> _WHAT TO PRODUCE_: Nothing outside the range below should be printed. Output exactly the lines from the line with "Task: Jump to Scheduled Deduction section" to the line with "The height and width of the screenshot is (732, 660).", both included.

> _INPUT MATERIAL_:
☆ ☆ ☆ ☆ ☆

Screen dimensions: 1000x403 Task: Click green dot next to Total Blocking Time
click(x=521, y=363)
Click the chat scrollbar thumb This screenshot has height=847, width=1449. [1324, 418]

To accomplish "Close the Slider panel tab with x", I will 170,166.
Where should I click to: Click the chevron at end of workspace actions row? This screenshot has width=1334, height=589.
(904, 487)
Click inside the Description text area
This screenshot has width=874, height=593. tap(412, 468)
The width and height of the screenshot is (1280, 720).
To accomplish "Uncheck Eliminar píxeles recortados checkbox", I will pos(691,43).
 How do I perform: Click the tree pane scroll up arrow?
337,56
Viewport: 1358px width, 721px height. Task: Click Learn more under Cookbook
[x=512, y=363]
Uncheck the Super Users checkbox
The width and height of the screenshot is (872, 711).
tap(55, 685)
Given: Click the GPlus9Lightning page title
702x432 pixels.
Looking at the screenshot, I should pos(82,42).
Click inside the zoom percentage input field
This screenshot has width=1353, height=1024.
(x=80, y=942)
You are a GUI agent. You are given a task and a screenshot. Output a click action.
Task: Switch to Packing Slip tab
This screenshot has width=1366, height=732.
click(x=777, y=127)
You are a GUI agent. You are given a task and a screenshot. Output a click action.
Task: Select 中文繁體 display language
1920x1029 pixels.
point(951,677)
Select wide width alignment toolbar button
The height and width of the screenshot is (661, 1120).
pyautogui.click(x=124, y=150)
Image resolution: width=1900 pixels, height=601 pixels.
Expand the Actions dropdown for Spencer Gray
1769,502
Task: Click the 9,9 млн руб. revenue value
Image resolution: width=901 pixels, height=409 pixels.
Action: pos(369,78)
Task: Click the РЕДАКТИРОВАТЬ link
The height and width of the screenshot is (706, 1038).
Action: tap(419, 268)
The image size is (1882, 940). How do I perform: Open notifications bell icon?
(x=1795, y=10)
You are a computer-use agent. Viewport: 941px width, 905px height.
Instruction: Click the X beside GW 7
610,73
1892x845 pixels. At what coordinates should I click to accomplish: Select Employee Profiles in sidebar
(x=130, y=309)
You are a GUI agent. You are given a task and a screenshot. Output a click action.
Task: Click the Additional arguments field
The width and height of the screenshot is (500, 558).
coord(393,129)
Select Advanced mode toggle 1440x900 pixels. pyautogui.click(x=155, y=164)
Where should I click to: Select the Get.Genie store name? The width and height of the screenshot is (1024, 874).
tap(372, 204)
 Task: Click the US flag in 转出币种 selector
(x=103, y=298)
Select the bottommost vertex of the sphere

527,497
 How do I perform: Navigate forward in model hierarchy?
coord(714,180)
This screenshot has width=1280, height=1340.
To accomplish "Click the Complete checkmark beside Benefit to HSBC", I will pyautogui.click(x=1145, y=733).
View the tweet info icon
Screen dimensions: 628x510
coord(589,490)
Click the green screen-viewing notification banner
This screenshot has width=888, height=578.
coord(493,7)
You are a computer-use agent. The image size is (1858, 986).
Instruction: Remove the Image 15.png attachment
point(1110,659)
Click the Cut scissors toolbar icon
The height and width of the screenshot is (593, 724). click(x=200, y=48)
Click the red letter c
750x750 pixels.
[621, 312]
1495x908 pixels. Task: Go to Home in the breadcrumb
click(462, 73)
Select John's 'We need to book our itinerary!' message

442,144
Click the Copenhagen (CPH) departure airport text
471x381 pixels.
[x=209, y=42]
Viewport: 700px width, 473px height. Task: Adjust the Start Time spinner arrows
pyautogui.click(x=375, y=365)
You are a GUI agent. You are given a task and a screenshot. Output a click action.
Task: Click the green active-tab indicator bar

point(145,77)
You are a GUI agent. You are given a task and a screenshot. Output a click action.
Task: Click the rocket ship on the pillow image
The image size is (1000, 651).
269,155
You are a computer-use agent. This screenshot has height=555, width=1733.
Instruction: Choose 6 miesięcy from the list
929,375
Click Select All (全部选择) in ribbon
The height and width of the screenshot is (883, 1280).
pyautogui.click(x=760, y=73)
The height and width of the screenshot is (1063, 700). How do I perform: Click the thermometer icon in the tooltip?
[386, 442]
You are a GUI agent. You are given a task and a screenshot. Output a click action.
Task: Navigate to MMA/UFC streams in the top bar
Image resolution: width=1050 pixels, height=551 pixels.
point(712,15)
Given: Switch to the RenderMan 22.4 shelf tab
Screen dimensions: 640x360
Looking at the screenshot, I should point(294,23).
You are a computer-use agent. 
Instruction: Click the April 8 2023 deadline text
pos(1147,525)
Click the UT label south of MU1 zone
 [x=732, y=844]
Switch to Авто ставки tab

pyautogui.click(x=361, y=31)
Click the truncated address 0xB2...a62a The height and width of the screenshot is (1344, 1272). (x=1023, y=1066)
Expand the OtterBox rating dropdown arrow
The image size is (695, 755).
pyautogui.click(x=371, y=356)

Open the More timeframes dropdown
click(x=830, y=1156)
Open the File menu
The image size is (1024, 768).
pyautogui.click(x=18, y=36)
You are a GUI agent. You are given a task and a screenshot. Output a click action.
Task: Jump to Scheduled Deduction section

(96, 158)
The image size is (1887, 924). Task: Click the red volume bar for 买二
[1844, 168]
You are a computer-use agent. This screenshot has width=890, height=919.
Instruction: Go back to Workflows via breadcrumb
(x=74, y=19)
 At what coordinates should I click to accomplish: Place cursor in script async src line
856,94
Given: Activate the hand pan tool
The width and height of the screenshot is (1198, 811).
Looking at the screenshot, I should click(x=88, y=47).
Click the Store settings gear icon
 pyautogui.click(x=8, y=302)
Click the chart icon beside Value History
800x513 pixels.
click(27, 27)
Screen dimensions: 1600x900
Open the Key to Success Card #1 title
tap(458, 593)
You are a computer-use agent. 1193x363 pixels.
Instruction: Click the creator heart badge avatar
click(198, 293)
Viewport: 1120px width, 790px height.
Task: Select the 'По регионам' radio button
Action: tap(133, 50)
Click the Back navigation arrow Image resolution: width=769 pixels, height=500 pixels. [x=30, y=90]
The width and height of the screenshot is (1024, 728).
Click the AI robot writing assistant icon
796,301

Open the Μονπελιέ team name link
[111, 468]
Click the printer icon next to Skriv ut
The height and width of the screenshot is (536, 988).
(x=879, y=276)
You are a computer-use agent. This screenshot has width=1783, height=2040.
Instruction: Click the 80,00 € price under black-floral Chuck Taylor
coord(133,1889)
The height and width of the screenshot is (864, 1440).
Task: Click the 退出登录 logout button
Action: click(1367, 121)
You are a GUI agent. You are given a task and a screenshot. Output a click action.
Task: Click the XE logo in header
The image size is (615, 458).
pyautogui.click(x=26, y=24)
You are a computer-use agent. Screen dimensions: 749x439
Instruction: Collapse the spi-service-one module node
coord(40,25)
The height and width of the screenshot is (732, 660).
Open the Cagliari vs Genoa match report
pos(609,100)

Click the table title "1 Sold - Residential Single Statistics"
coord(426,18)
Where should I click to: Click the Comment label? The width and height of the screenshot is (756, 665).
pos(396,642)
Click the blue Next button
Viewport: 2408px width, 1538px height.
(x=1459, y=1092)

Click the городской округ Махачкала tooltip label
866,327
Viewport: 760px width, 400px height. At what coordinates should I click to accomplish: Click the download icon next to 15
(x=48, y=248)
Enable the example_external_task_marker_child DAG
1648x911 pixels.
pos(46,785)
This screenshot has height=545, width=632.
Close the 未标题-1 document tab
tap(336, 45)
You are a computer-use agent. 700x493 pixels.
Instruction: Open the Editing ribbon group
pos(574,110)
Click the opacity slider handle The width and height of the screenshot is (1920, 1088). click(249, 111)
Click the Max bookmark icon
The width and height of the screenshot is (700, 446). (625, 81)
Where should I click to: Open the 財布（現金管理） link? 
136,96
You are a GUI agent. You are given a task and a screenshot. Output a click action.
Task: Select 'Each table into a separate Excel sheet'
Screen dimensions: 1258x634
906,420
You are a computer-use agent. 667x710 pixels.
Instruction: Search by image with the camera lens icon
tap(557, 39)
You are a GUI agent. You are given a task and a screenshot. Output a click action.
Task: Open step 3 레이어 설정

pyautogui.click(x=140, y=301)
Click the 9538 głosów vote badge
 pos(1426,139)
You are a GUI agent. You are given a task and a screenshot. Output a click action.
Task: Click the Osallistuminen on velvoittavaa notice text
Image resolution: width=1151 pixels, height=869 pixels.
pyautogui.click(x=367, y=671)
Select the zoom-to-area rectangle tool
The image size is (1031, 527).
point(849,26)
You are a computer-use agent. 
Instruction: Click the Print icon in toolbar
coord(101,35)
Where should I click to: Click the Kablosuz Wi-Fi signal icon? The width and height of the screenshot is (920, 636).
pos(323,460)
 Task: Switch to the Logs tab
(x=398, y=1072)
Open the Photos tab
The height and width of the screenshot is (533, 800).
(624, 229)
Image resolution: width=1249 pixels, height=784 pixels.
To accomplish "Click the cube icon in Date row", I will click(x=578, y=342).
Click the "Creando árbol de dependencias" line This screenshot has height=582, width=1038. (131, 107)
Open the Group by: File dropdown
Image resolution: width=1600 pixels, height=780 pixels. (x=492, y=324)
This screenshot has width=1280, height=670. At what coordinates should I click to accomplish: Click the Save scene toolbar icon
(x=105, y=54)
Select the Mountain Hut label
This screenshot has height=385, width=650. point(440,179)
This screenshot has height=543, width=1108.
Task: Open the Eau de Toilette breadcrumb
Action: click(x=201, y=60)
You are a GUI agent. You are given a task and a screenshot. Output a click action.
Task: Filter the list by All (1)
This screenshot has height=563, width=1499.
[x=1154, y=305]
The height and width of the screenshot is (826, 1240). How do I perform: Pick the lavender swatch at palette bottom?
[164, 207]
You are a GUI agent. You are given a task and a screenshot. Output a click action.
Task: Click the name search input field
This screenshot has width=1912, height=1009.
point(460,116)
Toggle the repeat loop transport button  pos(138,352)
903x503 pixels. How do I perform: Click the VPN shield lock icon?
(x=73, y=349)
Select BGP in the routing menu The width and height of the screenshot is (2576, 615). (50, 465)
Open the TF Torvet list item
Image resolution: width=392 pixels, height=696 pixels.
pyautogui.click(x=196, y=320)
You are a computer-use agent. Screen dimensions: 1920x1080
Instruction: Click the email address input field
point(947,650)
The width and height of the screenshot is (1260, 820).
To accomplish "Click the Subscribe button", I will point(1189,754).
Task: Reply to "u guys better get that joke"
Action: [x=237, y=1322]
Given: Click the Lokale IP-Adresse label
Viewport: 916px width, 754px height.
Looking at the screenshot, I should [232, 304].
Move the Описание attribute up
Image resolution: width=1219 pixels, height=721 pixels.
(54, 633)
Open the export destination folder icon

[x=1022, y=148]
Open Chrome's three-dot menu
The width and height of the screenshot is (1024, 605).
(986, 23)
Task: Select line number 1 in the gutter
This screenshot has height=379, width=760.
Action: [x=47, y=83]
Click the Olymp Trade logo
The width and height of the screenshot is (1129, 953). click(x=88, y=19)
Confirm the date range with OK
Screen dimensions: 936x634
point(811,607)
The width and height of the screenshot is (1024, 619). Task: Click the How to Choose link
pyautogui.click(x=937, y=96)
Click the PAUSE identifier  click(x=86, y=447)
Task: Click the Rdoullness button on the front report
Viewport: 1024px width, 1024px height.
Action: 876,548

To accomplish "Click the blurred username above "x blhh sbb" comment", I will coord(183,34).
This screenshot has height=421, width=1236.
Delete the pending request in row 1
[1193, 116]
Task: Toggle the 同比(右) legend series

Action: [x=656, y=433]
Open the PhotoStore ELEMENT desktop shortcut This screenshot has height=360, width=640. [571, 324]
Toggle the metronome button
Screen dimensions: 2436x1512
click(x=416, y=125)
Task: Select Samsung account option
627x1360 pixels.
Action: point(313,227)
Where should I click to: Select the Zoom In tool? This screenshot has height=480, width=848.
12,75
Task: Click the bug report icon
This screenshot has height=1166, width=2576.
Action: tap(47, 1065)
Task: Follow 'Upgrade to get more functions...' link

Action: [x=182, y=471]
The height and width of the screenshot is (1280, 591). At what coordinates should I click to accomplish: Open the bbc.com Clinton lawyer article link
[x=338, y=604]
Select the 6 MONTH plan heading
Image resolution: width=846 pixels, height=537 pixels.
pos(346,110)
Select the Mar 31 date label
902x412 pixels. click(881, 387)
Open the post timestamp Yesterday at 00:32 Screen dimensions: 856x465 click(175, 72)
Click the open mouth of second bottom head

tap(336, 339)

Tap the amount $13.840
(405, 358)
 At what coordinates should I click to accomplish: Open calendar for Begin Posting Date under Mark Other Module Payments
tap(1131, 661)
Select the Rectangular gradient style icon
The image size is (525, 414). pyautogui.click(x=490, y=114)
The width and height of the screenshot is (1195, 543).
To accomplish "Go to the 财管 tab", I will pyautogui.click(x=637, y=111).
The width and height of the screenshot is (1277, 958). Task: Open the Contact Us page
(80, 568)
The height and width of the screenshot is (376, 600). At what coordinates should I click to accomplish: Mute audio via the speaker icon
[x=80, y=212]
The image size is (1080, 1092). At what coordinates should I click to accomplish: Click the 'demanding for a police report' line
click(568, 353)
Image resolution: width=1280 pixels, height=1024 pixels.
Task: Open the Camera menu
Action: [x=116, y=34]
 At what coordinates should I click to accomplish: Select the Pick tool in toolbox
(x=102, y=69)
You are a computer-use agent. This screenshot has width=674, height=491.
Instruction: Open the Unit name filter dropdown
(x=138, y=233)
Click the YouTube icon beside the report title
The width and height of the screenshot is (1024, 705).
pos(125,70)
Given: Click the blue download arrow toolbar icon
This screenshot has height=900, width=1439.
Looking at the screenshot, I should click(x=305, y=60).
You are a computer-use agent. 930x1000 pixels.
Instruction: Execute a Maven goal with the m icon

☆ ☆ ☆ ☆ ☆

> _TASK SOLUTION_:
Task: Jump to Scheduled Deduction section

(96, 158)
The image size is (1887, 924). Task: Click the red volume bar for 买二
[1844, 168]
You are a computer-use agent. This screenshot has width=890, height=919.
Instruction: Go back to Workflows via breadcrumb
(x=74, y=19)
 At what coordinates should I click to accomplish: Place cursor in script async src line
856,94
Given: Activate the hand pan tool
The width and height of the screenshot is (1198, 811).
Looking at the screenshot, I should click(x=88, y=47).
Click the Store settings gear icon
 pyautogui.click(x=8, y=302)
Click the chart icon beside Value History
800x513 pixels.
click(27, 27)
Screen dimensions: 1600x900
Open the Key to Success Card #1 title
tap(458, 593)
You are a computer-use agent. 1193x363 pixels.
Instruction: Click the creator heart badge avatar
click(198, 293)
Viewport: 1120px width, 790px height.
Task: Select the 'По регионам' radio button
Action: tap(133, 50)
Click the Back navigation arrow Image resolution: width=769 pixels, height=500 pixels. [x=30, y=90]
The width and height of the screenshot is (1024, 728).
Click the AI robot writing assistant icon
796,301

Open the Μονπελιέ team name link
[111, 468]
Click the printer icon next to Skriv ut
The height and width of the screenshot is (536, 988).
(x=879, y=276)
You are a computer-use agent. This screenshot has width=1783, height=2040.
Instruction: Click the 80,00 € price under black-floral Chuck Taylor
coord(133,1889)
The height and width of the screenshot is (864, 1440).
Task: Click the 退出登录 logout button
Action: click(1367, 121)
You are a GUI agent. You are given a task and a screenshot. Output a click action.
Task: Click the XE logo in header
The image size is (615, 458).
pyautogui.click(x=26, y=24)
You are a computer-use agent. Screen dimensions: 749x439
Instruction: Collapse the spi-service-one module node
coord(40,25)
The height and width of the screenshot is (732, 660).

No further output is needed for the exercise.